Potential inner sphere φ 2 is determined by the known relation:
Then the total potential φ in on the surface of the inner sphere is:
The potential on the surface of the outer sphere also consists of two potentials: the inner sphere φ’ 1 and the actual outer sphere φ’ 2 .
The potential of the inner sphere φ’ 1 at a distance R from its center is determined by the well-known relation:
The formula that determines the potential of the outer sphere φ’ 2 on its surface is also well known:
Then the total potential on the surface of the outer sphere is equal to:
Decision. Before joining spheres with a conductor, the charge of the first was:
After the connection, part of the charge from the inner sphere flowed onto the outer sphere. The current stopped at the moment when the potential of the ball became equal to the potential of the outer shell. It is more convenient therefore to seek not the potential of the sphere, but the equal potential of the outer shell. In accordance with the results obtained in the previous problem, this potential is determined by the expression:
where q 1 and q 2 - charges of the ball and outer shell after connecting them with a conductor, respectively. By law of conservation of charge q = q 1 + q 2. After simple transformations, we get:
Let's start with the picture for the solution of the problem:
After grounding the conductive shell, the entire positive charge formed on it due to the phenomenon of electrostatic induction flows to the ground. It only has a negative charge, since it is attracted to the positive charge of the inner sphere
Decision. Knowing the potential of the ball at the initial time and its radius, you can find the charge on it:
Due to the phenomenon electrostatic induction on the outer shell there must be a separation of charge. The negative charge will flow to the inner surface of the shell, the positive charge will flow to the outer surface of the shell (see the figure). The same phenomenon arose in the previous problems, but we did not take it into account. Why? In the condition of the tasks it was indicated that the shell is thin, and such a "run-up" of charges did not lead to any significant change in the configuration of the electrostatic field.

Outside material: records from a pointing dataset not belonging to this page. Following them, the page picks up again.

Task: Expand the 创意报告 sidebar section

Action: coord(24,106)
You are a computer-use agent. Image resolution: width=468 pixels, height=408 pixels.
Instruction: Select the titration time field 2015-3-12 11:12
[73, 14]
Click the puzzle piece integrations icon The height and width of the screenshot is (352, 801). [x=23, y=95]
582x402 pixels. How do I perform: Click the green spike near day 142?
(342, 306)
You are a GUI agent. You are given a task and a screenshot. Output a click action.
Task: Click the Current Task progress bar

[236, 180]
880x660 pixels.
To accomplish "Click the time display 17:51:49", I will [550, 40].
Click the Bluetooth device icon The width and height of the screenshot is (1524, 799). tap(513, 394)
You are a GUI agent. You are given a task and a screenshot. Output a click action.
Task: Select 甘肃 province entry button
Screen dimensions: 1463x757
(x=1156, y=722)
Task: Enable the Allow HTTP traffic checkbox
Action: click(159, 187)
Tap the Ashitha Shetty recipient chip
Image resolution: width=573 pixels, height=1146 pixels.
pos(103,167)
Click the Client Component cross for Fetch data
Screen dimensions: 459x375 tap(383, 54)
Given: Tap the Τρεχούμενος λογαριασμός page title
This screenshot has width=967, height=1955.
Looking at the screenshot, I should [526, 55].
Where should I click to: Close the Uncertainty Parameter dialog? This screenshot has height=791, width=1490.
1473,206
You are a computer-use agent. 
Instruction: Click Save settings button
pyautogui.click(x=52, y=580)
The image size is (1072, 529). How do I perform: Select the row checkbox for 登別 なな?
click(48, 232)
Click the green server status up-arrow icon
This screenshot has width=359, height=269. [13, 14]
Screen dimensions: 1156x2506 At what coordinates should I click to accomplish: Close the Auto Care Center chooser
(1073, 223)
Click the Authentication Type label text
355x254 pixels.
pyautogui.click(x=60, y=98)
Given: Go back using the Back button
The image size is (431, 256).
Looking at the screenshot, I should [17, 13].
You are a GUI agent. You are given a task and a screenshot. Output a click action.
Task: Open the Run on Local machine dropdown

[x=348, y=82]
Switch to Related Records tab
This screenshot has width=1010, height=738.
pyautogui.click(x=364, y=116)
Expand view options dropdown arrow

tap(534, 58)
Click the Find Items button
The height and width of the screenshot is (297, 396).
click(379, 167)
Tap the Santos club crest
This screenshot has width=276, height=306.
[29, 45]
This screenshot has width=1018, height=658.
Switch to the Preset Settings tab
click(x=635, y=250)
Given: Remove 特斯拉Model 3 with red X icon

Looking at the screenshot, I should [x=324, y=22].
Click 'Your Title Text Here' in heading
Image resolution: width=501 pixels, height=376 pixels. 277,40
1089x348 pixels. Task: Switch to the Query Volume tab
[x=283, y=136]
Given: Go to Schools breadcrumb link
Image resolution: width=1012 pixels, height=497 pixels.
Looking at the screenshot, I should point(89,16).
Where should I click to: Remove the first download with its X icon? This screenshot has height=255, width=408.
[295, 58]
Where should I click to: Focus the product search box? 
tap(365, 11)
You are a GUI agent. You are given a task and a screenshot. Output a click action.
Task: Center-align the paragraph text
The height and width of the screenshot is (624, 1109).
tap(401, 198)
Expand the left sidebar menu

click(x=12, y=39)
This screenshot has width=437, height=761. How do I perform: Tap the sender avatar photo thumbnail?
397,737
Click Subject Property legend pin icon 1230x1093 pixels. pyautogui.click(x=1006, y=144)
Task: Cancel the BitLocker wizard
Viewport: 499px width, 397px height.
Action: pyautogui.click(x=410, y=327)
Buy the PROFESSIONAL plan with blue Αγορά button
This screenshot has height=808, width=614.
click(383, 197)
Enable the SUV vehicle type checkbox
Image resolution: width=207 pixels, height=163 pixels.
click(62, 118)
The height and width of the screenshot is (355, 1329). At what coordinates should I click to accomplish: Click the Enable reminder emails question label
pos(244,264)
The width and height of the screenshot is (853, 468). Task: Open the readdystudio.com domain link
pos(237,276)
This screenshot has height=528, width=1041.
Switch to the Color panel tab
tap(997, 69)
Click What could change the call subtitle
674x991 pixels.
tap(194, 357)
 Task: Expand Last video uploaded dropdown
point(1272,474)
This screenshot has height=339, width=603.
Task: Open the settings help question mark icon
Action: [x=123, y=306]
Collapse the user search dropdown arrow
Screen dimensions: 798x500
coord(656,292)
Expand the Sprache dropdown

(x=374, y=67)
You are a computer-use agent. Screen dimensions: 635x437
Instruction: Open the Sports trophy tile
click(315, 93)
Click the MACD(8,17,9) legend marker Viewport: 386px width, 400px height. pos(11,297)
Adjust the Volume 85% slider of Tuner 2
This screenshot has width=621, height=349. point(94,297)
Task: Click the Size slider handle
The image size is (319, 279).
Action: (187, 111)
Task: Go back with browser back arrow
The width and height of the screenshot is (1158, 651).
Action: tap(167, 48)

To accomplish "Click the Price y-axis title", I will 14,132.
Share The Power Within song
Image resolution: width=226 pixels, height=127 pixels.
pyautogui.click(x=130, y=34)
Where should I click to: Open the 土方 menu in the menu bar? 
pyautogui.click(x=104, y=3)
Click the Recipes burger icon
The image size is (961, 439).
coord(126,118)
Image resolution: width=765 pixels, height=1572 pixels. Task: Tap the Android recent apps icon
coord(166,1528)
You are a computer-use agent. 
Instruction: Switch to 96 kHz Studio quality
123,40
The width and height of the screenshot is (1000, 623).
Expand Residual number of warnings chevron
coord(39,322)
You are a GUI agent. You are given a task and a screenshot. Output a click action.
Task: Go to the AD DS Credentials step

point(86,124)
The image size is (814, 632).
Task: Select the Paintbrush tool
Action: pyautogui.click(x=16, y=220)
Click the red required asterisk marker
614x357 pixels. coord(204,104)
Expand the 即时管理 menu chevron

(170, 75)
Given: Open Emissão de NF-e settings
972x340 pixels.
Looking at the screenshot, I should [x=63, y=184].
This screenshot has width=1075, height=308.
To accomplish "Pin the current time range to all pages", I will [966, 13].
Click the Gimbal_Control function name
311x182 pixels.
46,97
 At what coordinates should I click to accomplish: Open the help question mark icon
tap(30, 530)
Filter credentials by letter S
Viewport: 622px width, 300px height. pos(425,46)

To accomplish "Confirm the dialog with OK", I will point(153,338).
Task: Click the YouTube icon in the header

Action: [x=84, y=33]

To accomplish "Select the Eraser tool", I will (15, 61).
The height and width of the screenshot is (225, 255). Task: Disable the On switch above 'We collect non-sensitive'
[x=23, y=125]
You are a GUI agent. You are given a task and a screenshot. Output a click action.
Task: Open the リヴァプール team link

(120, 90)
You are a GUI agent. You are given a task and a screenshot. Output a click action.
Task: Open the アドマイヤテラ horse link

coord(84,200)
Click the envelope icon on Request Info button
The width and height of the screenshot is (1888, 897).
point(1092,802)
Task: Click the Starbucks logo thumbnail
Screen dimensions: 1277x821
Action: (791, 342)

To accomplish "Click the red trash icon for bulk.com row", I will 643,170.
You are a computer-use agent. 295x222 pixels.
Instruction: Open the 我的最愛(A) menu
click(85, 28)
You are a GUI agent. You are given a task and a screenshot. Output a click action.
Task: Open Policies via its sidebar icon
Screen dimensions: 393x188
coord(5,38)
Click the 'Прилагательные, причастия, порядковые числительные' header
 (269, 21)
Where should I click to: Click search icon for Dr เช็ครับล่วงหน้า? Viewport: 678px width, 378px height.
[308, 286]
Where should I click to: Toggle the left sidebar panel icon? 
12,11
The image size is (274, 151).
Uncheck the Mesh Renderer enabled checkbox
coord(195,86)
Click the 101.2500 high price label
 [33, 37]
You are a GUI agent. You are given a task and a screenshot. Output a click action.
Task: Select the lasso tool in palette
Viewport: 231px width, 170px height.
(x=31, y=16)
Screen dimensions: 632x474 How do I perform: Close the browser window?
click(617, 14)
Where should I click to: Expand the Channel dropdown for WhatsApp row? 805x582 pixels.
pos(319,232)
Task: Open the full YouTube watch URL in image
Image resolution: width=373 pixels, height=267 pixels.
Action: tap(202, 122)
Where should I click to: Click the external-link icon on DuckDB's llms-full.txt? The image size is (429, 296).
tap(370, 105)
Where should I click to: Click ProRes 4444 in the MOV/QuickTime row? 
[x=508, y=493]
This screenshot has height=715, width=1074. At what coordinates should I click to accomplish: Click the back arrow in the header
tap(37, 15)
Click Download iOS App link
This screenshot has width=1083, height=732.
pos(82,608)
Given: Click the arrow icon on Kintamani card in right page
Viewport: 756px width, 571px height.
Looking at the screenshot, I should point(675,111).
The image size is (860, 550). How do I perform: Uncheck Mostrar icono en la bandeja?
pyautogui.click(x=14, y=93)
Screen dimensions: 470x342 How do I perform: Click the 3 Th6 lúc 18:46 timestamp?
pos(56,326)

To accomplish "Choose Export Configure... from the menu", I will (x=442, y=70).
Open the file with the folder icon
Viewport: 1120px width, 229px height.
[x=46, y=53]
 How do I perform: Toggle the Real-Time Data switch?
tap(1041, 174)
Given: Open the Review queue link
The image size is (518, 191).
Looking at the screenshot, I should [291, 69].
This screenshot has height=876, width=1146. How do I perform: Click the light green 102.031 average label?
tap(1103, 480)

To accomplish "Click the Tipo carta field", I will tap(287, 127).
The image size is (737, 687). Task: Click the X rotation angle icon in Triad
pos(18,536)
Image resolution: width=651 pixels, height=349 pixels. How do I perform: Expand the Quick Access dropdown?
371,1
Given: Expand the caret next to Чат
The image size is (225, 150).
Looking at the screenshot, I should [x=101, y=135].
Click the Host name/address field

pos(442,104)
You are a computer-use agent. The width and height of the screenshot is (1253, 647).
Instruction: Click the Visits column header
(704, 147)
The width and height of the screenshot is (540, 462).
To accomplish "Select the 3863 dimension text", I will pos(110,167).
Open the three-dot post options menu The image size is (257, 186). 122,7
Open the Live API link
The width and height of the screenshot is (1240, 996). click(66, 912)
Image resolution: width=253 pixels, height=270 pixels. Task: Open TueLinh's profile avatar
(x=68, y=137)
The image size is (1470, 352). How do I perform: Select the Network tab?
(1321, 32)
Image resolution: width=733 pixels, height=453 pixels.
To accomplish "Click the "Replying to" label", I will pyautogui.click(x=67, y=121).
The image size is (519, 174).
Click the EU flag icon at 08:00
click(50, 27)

In this task, taking this phenomenon into account is important, since the shell is grounded. After grounding, the positive charge from the sheath drains to the ground, leaving only a negative q 2, since it is attracted to a positive charge q 1 of the inner sphere. The potential of a grounded sheath becomes equal to the ground potential, that is, zero. In this connection and in accordance with the result obtained in solving the first problem, we obtain the equality:
Using the expression for calculating the potential of the inner sphere of a similar system, obtained in the first problem, we find the finally required potential of the ball:
Experience shows that very few people understand the solution of these problems in all the details from the first time. Usually it takes a long time and persistently to explain to students all those little things, without the realization of which the solution is reduced to empty transformations of letter expressions in order to obtain the answer given at the end of the textbook. To understand the physical essence of these tasks and learn how to apply the knowledge gained in the future is not easy. However, this is the main methodological value of this topic in the school physics course. The best assistant in its study will certainly be a professional tutor, a competent tutor who can come up with an understandable explanation for you and answer all the questions that arise. By the way, if there are any, you can ask them below in the comments.
Sergey Valerevich
Electrostatics
1
(CT 2001, Test 9. A19). Conductive ball of radius R
has a positive charge +
q
. If at a distance of 2 R from the center of the ball put a point negative charge -2 q, then the potential at the center of the sphere
A typical mistakewhen the solution comes from an incorrect interpretation of the wording: "the field inside the conducting ball is missing." From this statement an erroneous conclusion is drawn: both characteristics of the field: both the strength and the potential are zero. In reality, in this case, only the field strength is zero; free charges stop moving along the surface of the conductor when the vector 
at any point of the surface is perpendicular to it. The surface of the conductor in this case is equipotential. The work of moving a test charge in a volume bounded by a surface is zero, because the force acting on the charge is zero; from this it follows that the potential energy of the charge when moving from point to point does not change: the electric potential in the volume bounded by the conducting surface is constant and equal to the potential on the surface itself. The change in the strength and potential of a charged sphere with the distance from the charge center can be illustrated by graphs (see Fig.).
Decision
The potential created spherically symmetrically distributed charge q in the center of the ball, the same as on its surface and is equal to φ 1 = q/4 πε 0 R ; the potential created at the same point by the point charge -2 q , located outside the sphere at a distance 2 R from its center, is equal to φ 2 = – 2 q/4 πε 0 2 R; The potential in the center of the sphere is the result of the superposition of two fields, i.e. φ = φ 1 + φ 2 = q/4 πε 0 R–2 q/4 πε 0 2 R= 0 .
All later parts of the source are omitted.